June returned once more and with it the appearance of the tertiary larva, followed by the nymph. For the second time this stage of development was not exceeded; the one and only nymph that I succeeded in obtaining shrivelled, like those of the year before. Will these two failures, arising no doubt from the overdry atmosphere of my receivers, conceal from us the genus and the species of the Mantis-eating Meloid? Fortunately, no. The riddle is easily solved by deduction and comparison.

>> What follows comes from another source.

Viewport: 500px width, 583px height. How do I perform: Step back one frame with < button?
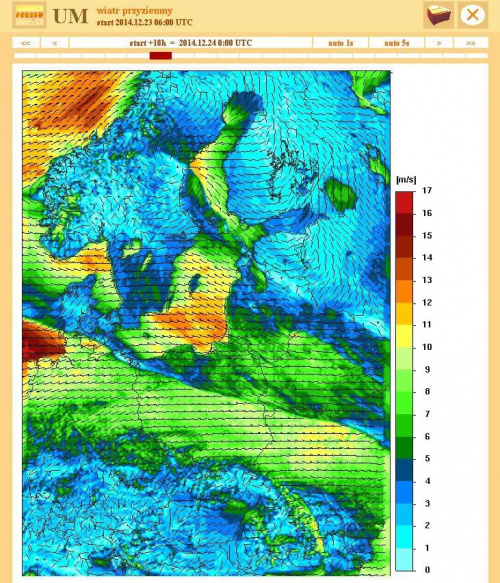[x=55, y=43]
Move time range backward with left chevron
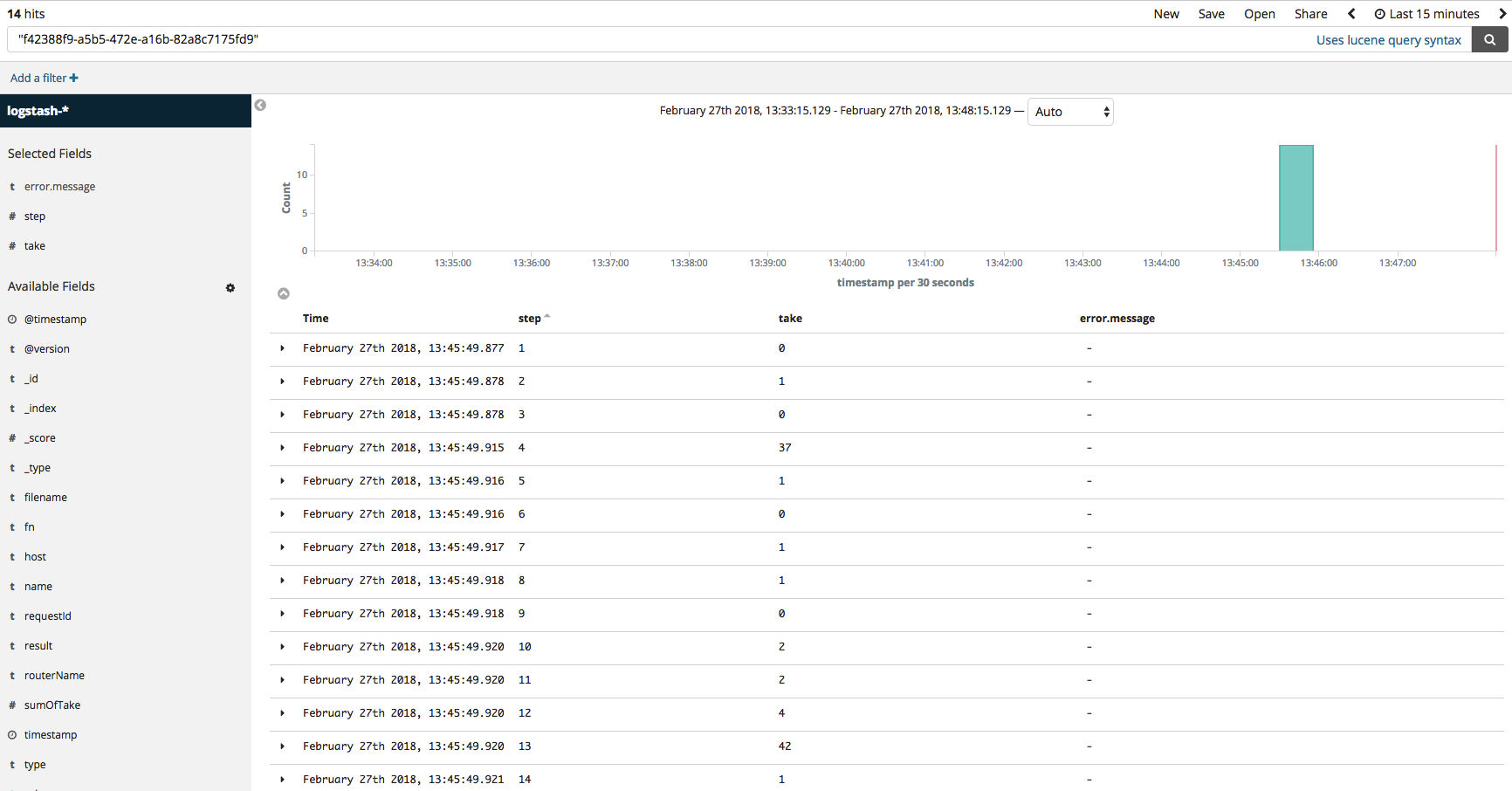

The only Melodiæ in my part of the country which, though their habits are still unknown, might correspond in size with either the larva or the pseudochrysalis in question are the Twelve-pointed Mylabris and Schaeffer's Cerocoma. I find the first in July on the flowers of the sea scabious; I find the second at the end of May and in June on the heads of the Îles d'Hyères everlasting. This last date is best-suited to explain the presence of the parasitic larva and its pseudochrysalis in the Tachytes' burrows from July onwards. Moreover, the Cerocoma is very abundant in the neighbourhood of the sand-heaps haunted by the Tachytes, while the Mylabris does not occur there. Nor is this all: the few nymphs obtained have curious antennæ, ending in a full, irregular tuft, the like of which is found only in the antennæ of the male Cerocoma. The Mylabris, therefore, must be eliminated; the antennæ, in the nymph, must be regularly jointed, as they are in the perfect insect. There remains the Cerocoma.